引用箇所:
Heroku SeachBox ElasticsearchがRails Searchkickのデフォルト設定で動かない

実運用しているアプリが2020/2/13あたりからインデックスの新規作成が上手くいかず調査しました。

エラー

class Post < ApplicationRecord
  searchkick
end

動かない状態のサンプル(GitHub)

reindexでエラーが出ます。

irb(main):001:0> Post.reindex
Traceback (most recent call last):
        1: from (irb):1
Elasticsearch::Transport::Transport::Errors::BadRequest ([400] {"error":{"root_cause":[{"type":"remote_transport_exception","reason":"[oin-1][10.0.24.93:9300][indices:admin/create]"}],"type":"illegal_argument_exception","reason":"The difference between max_gram and min_gram in NGram Tokenizer must be less than or equal to: [1] but was [49]. This limit can be set by changing the [index.max_ngram_diff] index level setting."},"status":400})

短い課題 1:
Searchkickのエラーに関する引用箇所について、次の(a)〜(c)が本文と一致するか判定せよ。各項目に「はい」か「いいえ」で答え、判断の根拠となる本文の語句をそのまま引用すること。
(a) reindexを実行するとエラーが出る。
(b) インデックスの新規作成が上手くいかなくなったのは2020/2/13あたりからである。
(c) エラー応答のステータスは500である。
短い課題 2: レコードから文字列「This」を含む行をすべて探し、その行を写せ。大文字と小文字は区別する。

課題用データ:
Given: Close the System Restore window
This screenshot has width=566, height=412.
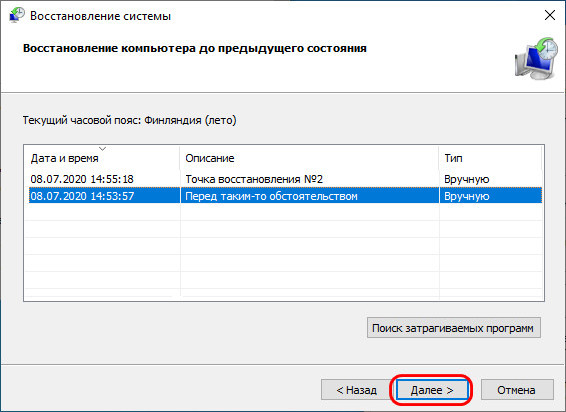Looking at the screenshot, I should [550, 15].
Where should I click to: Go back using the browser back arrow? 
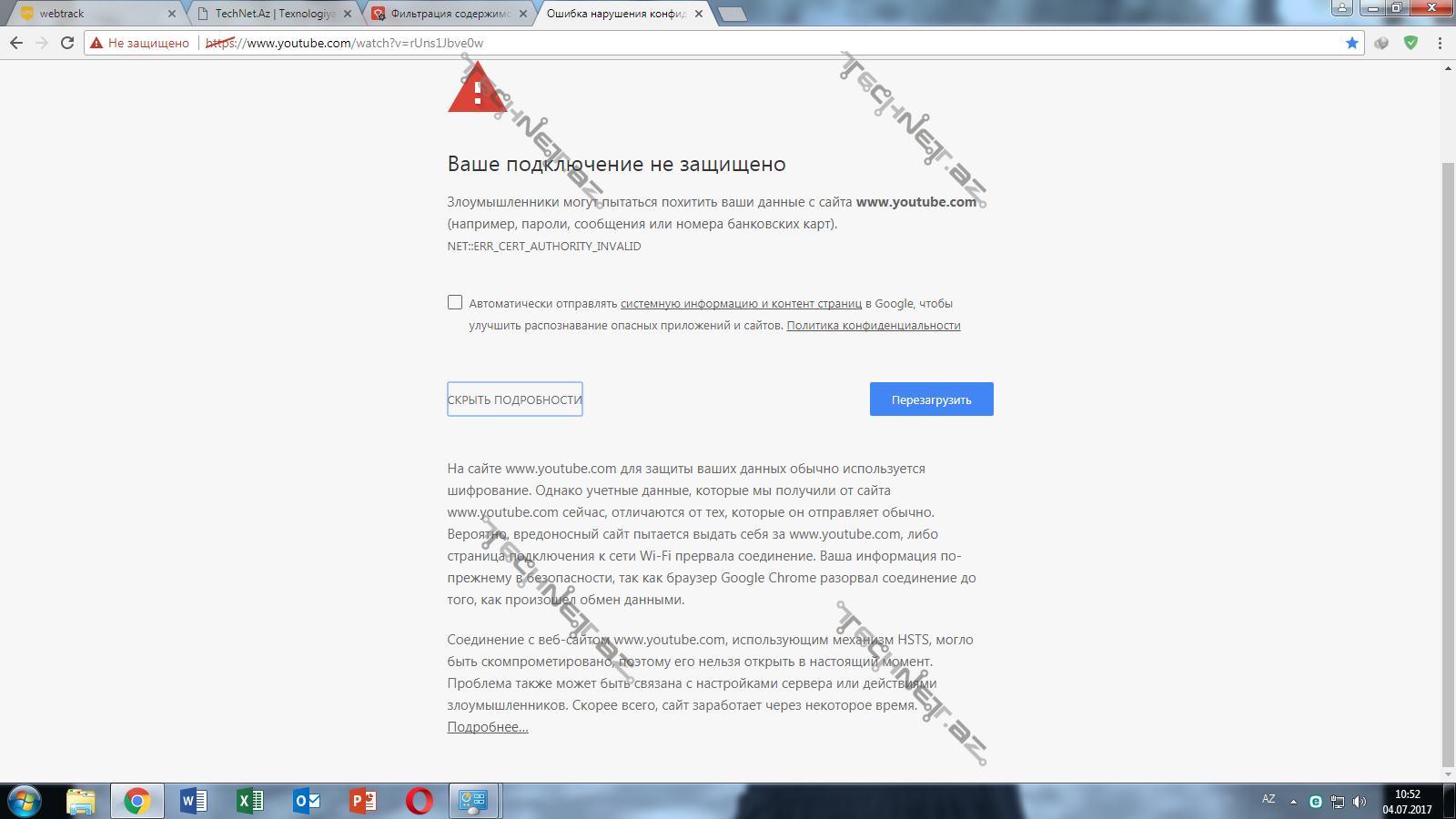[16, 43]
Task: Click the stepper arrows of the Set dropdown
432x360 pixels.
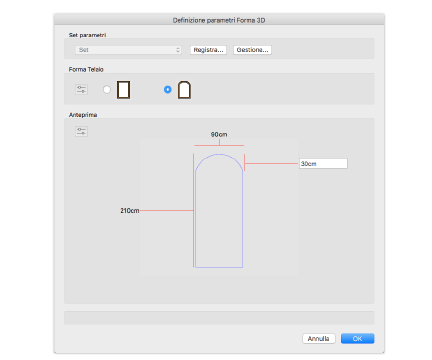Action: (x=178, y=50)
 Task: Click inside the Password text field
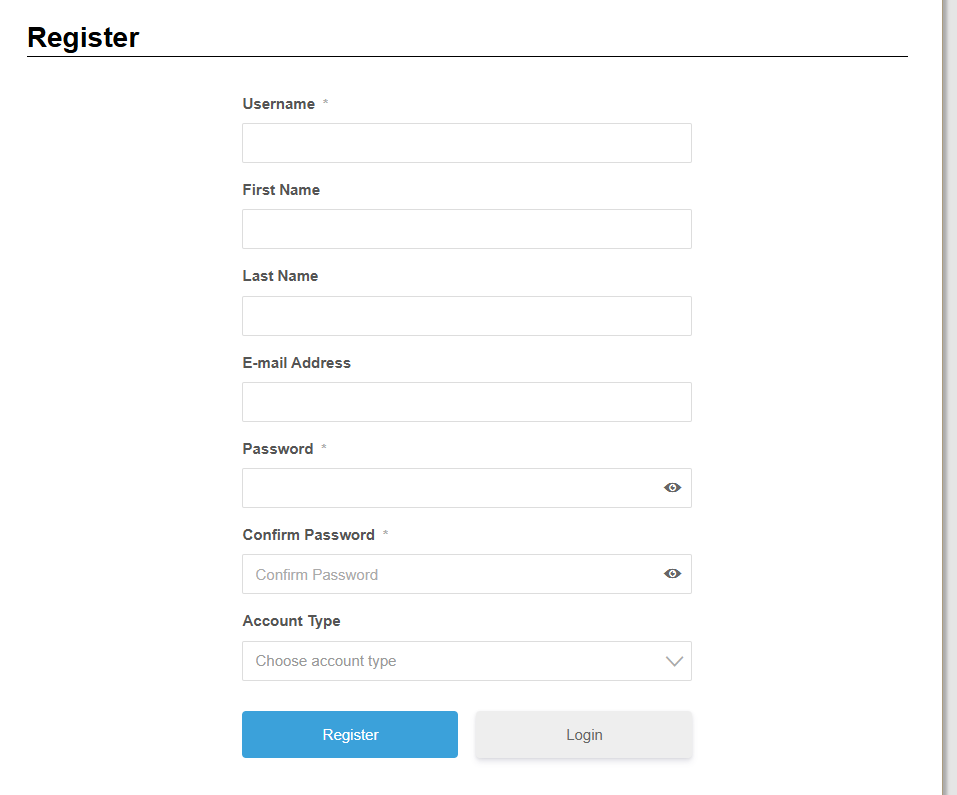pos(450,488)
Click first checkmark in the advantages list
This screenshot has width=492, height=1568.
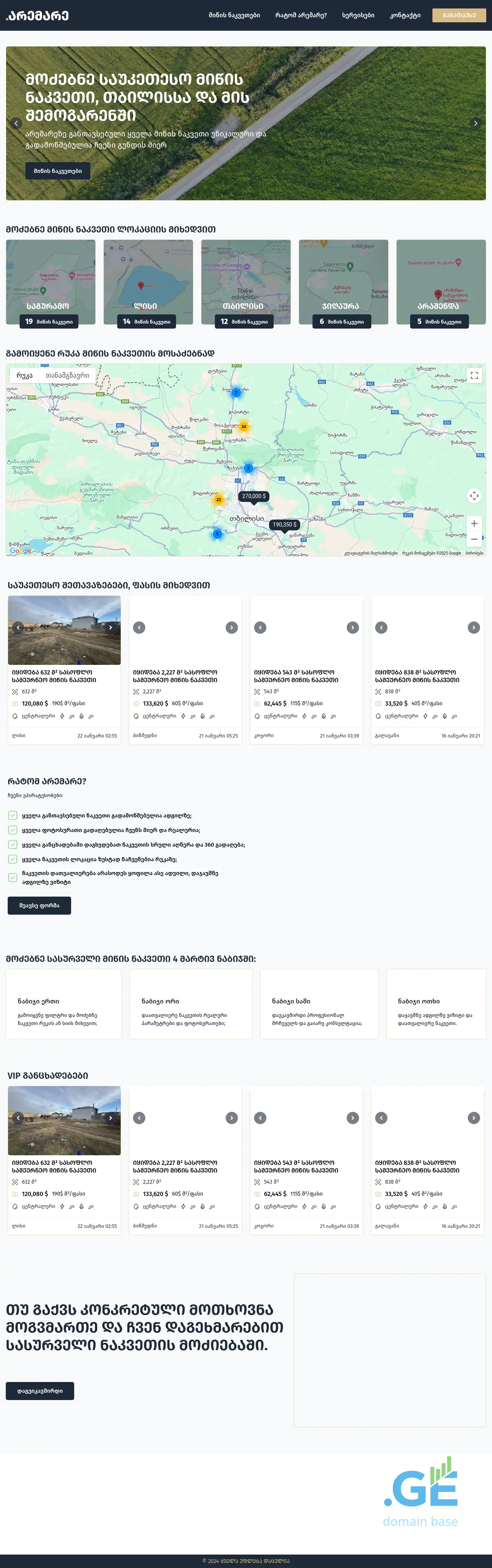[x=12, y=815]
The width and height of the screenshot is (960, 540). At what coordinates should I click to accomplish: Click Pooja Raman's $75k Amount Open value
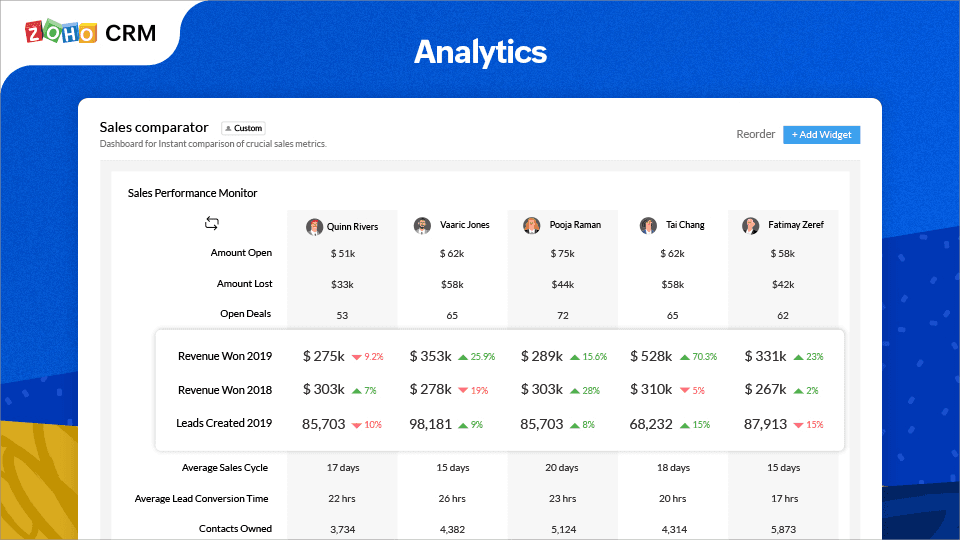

正しい出力 1:
(a) はい:「reindexでエラーが出ます。」
(b) はい:「2020/2/13あたりからインデックスの新規作成が上手くいかず」
(c) いいえ:「"status":400」

正しい出力 2:
This screenshot has width=566, height=412.
This screenshot has width=492, height=1568.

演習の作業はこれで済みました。